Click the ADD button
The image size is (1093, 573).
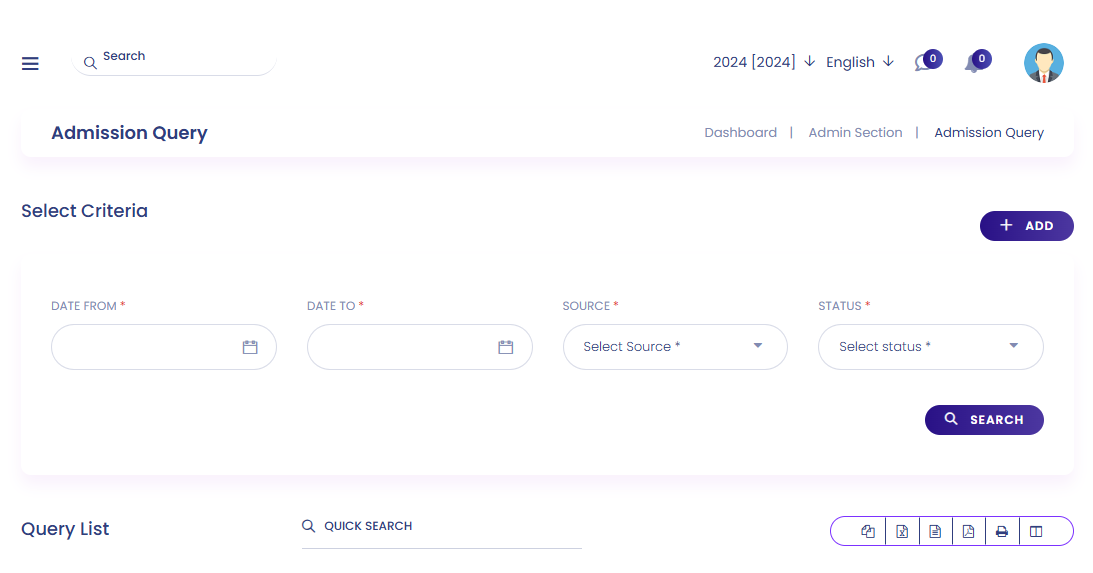click(1026, 226)
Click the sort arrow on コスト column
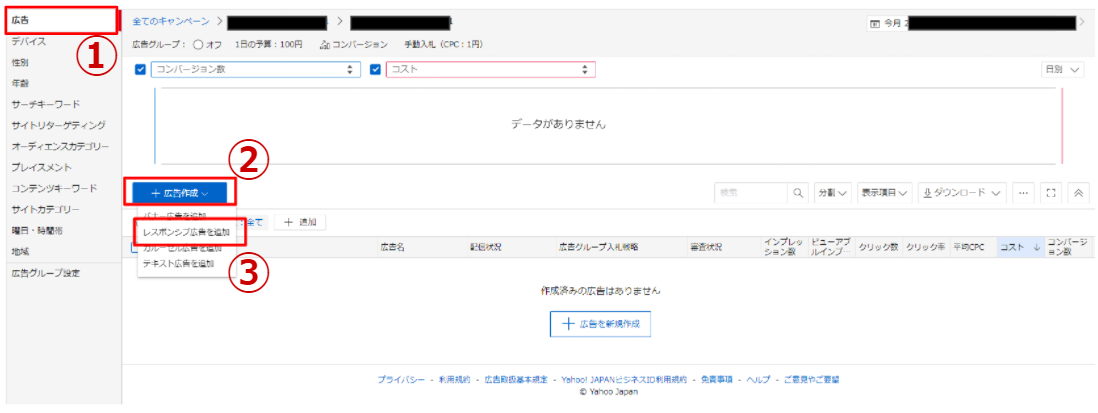The image size is (1098, 413). click(1035, 247)
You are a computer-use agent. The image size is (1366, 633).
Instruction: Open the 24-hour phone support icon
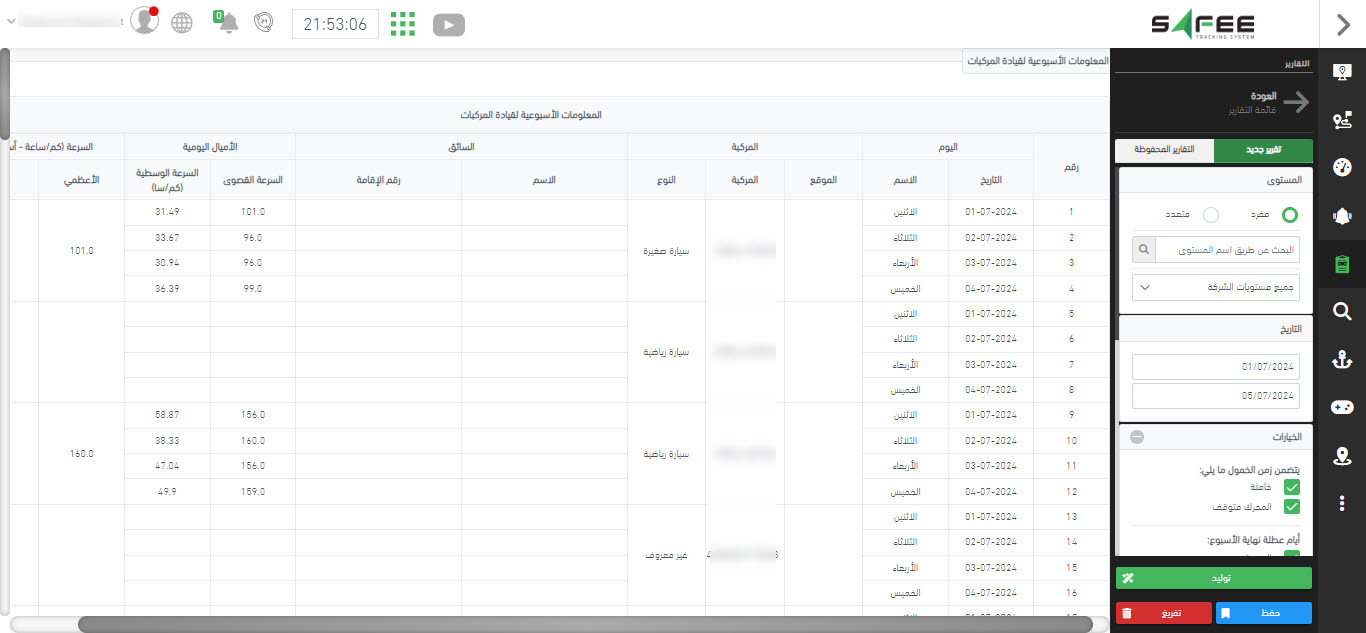[x=264, y=23]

____________________

> [WRITTEN EXERCISE] Put the material above into a two-column CSV with the header row instruction,response and one row per entry. Place each entry's text under instruction and its answer under response, with each field in double quotes, line breaks replaced by spaces, and the pictures left out.

> [THE ANSWER]
instruction,response
"Click the ADD button The image size is (1093, 573).","click(1026, 226)"
"Click the sort arrow on コスト column","The image size is (1098, 413). click(1035, 247)"
"You are a computer-use agent. The image size is (1366, 633). Instruction: Open the 24-hour phone support icon","[x=264, y=23]"